The social invite mechanic should be native to the underlying platform
This is where Asian gaming platforms are fundamentally different. A characteristic that differentiates some Asian gaming networks like GREE (TYO:3632) and DeNA (TYO:2432) from other social gaming companies is the fact that their user acquisition and cross-promotion is built on a native gaming platform. Users often have an avatar-based gaming identity rather than their real identity. With gaming being the core function of the platform, the risk of spam gets mitigated. And since people aren’t their real selves on the platform, the propensity to mass-invite will be that much higher.
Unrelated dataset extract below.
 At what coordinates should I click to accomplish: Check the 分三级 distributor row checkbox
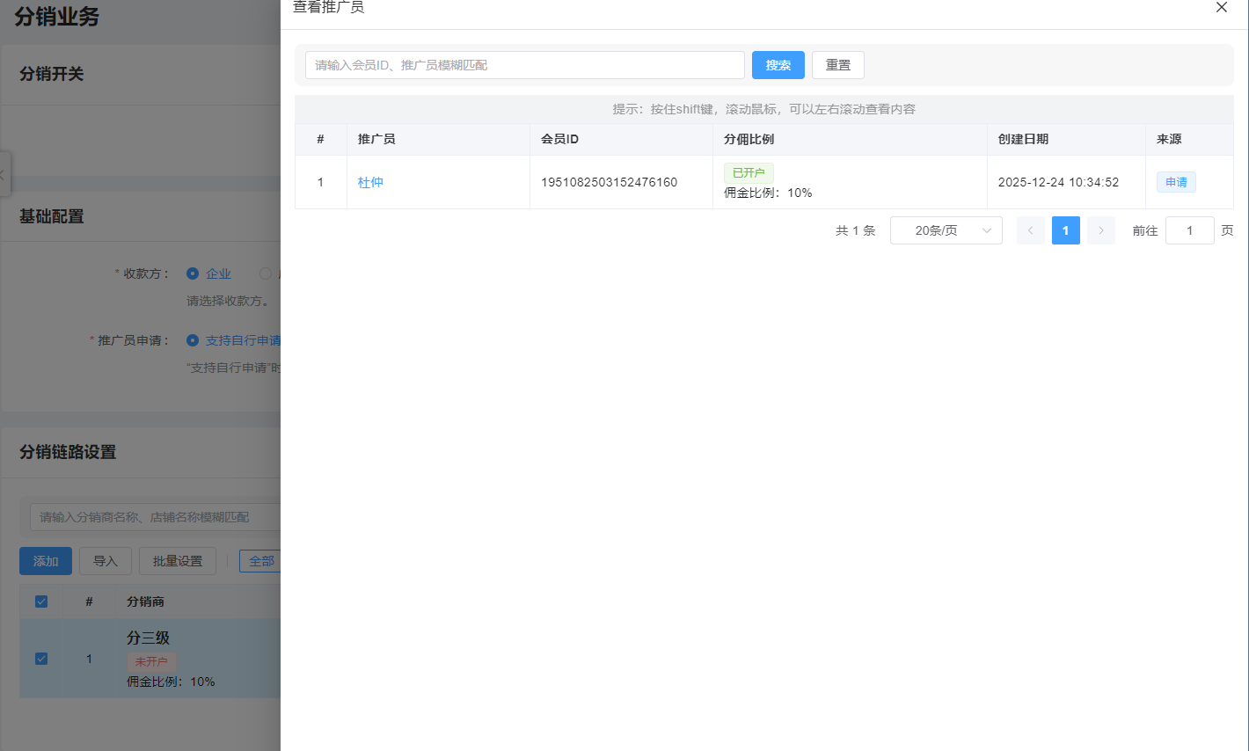click(x=40, y=658)
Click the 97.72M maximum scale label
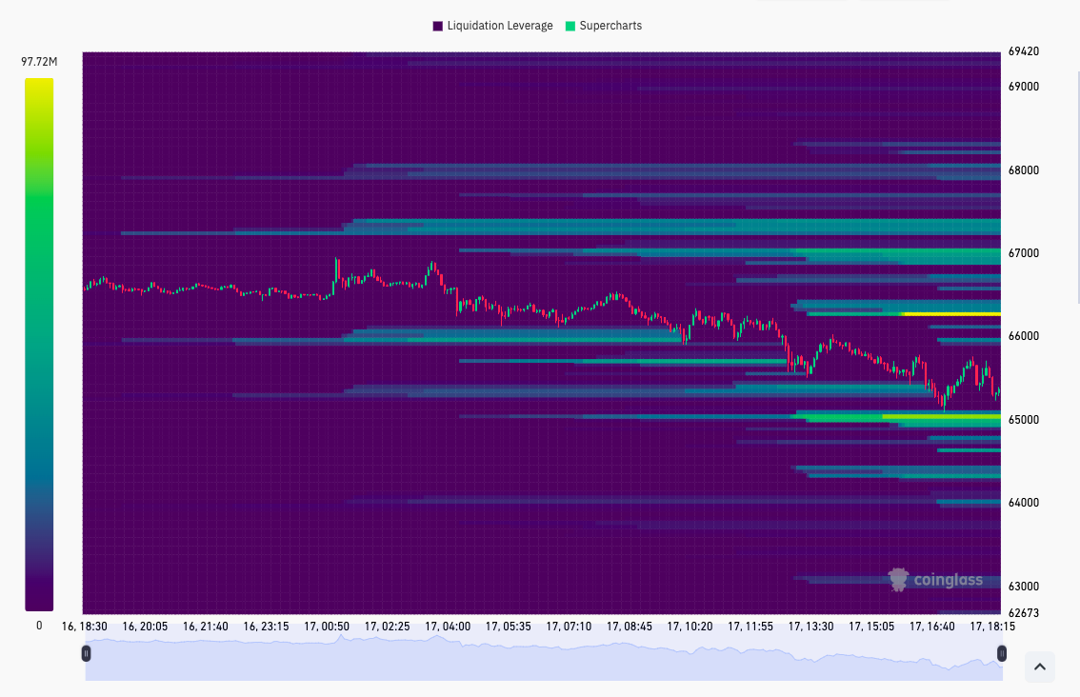 click(39, 62)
The current breed of social gaming companies that have optimized and perfected the art of acquiring users on Facebook and other non-native viral platforms are now faced with an additional challenge (since Facebook’s policy tightening) with which they have no experience: Building a user acquisition platform where they own the users across games. Companies which have already built a user acquisition engine on a native platform have a headstart here.
The smaller screen problem and ‘unbundling’
Every web-first company seems to be up against this challenge. Mobile gaming comes with three unique problems:
The small on-screen real estate limits monetization options.
Mobile has a history of unbundling horizontal platforms into vertical services. Facebook.com is a single web destination for multiple use cases (communication, hosting pictures, sharing stuff, playing games etc.). But Facebook itself has multiple mobile apps for communication, photos, etc., and faces stiff competition from services like Instagram (pre-acquisition) which would not have been a direct competitor in a desktop/web-only world. This unbundling could also raise challenges for social games which depend heavily on cross-promotion and could come in the way of porting users from one game to another.
Mobile brings a different game dynamic with it as well. Mobile games tend to have high engagement per session. Social games on Facebook, on the other hand, have lower per-session engagement and are often played more in maintenance mode where a user logs in, completes a few tasks and then finishes up.
Being mobile-first, Asian gaming giants again have a headstart, especially in the region’s more mature mobile markets. GREE’s acquisition of OpenFeint clearly marked their intentions towards investing in a cross-platform mobile gaming experience.
It’s ultimately the money, honey!
Social gaming ARPUs globally are still not at the level that they are in Japan. Despite the fact that Zynga had 10X the number of users that GREE had in late 2011 (Zynga was still on a roll), GREE had higher quarterly revenues and both GREE and DeNA had more than 10X the profitability of Zynga. Of course, this all works very well when you’re targeting the affluent Japanese market. But two significant reasons for Zynga’s low profitability have been it’s high customer acquisition spend and the 30 percent revenue share with Facebook. Acquisitions spends are controlled to a much greater extent on an owned, native platform, which contributes to DeNA’s high profitability.
Of course, there’s always the off-chance that the rest of the world may be different. Social gaming, mobile gaming, and virtual goods were all first implemented on a commercial scale in Asian markets, particularly in two two markets (South Korea and Japan) characterized by high disposable income, technologically-advanced consumers and high average online spends. Both markets, however, have historically been very insular. Korea’s Cyworld hasn’t really broken much ground in its global expansion quest. And Japanese consumer tech products continue to be very inward focused.
The challenge for these companies lies in their ability to execute in foreign, especially non-Asian, markets with different customer tastes. Can they figure out the global consumer? If they do, they might just ring in a new phase of international success for Japanese internet companies.